## Provided entries
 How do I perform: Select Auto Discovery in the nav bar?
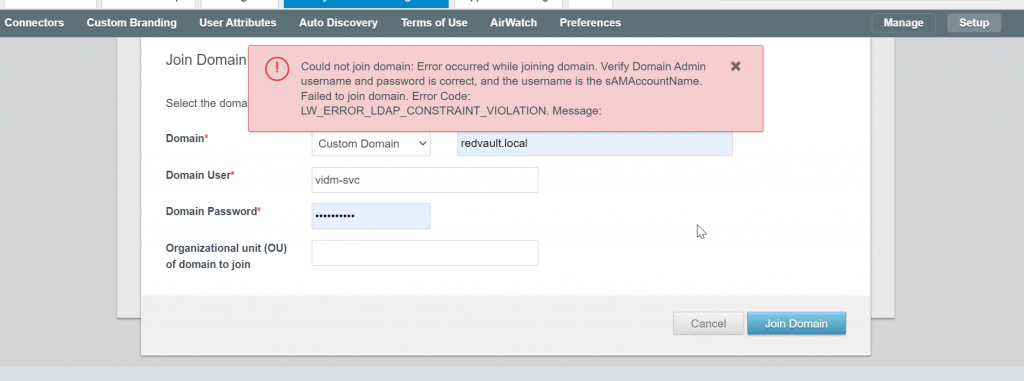(x=338, y=23)
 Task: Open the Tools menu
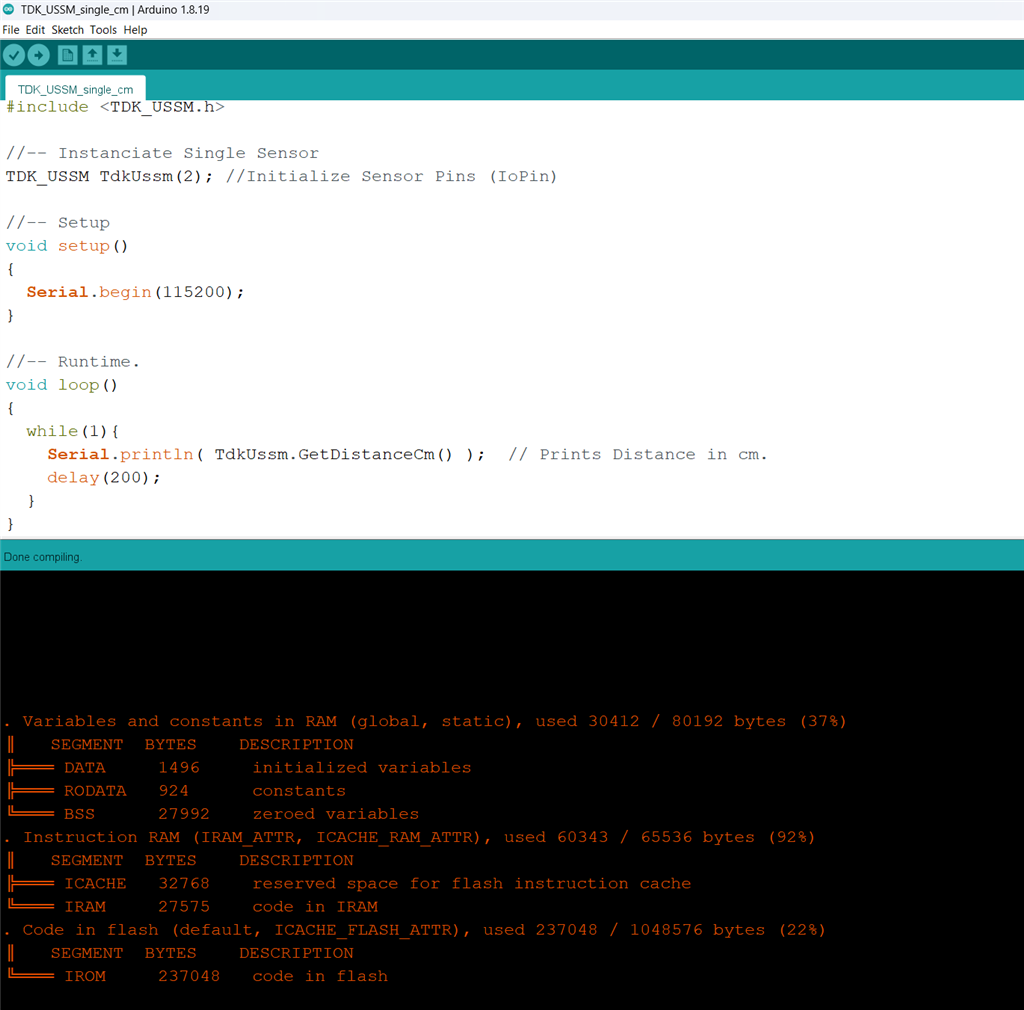click(x=103, y=30)
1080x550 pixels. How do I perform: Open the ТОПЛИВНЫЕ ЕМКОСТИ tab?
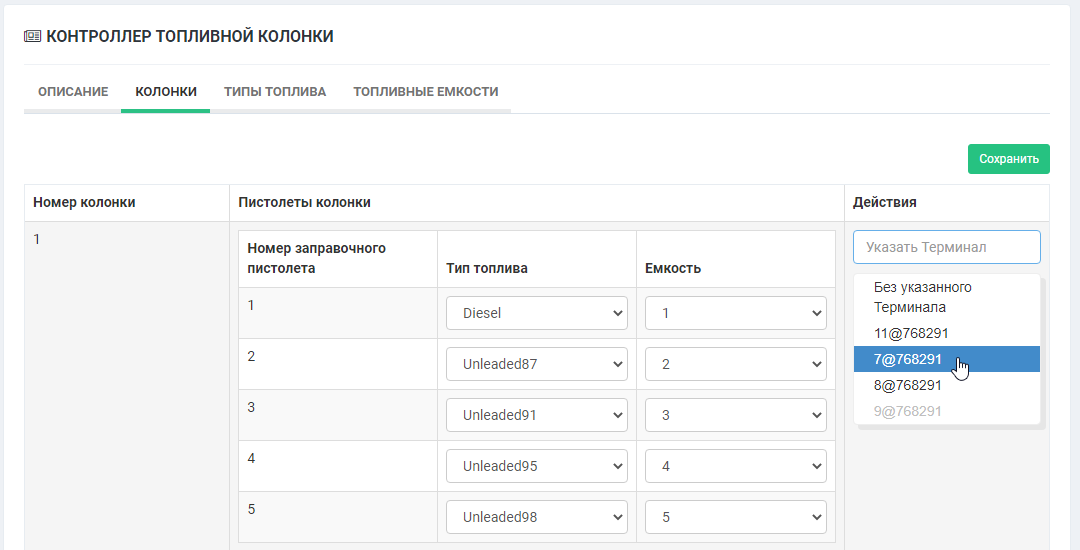[x=425, y=92]
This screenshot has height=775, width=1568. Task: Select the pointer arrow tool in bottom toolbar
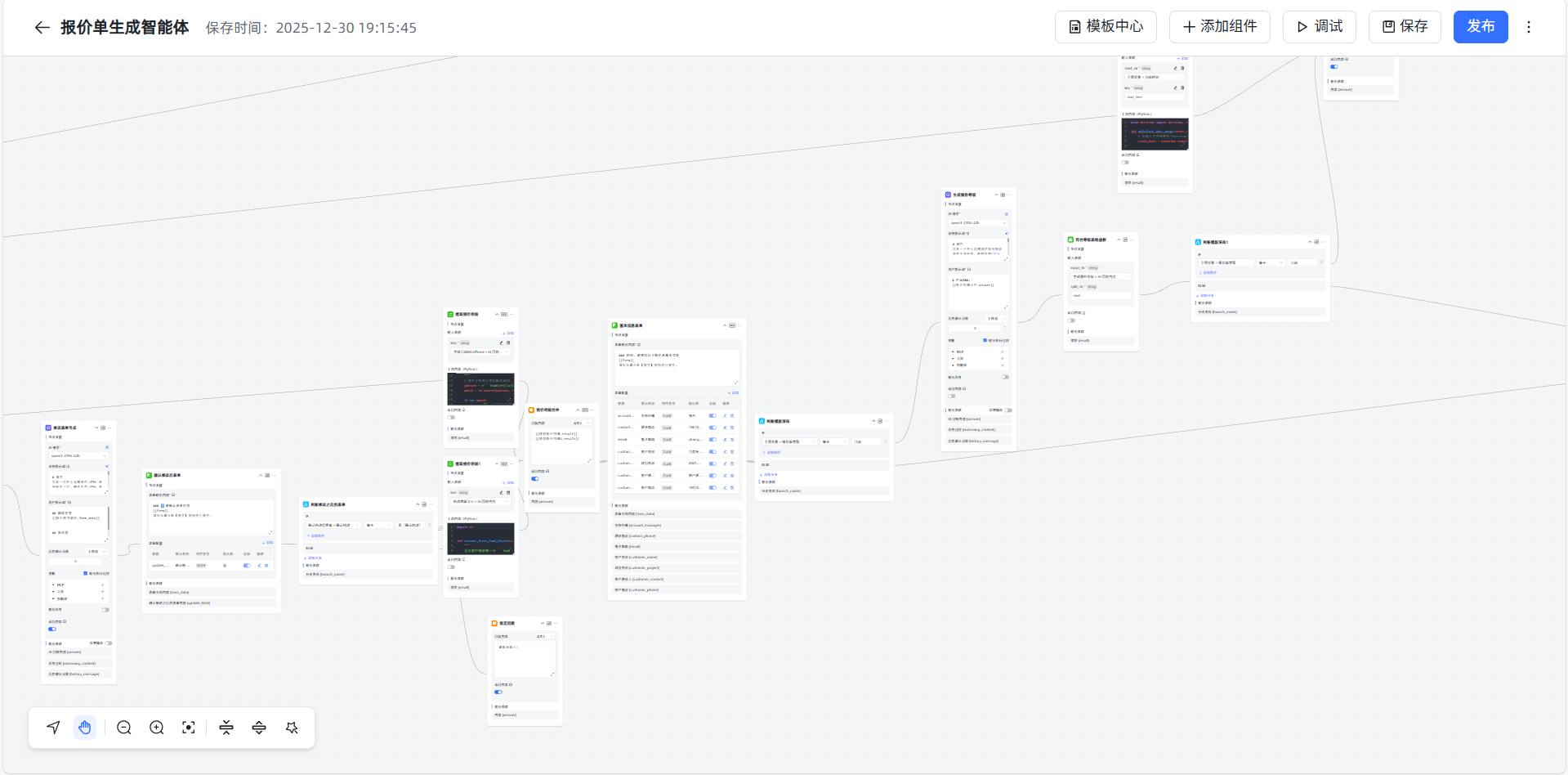point(54,728)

## Requirement
Nothing but the lines from the one containing "This screenshot has" through the last line of the data should appear in the answer, copied exactly, with pictures excluded.

## Expected answer
This screenshot has height=775, width=1568. Task: Select the pointer arrow tool in bottom toolbar
point(54,728)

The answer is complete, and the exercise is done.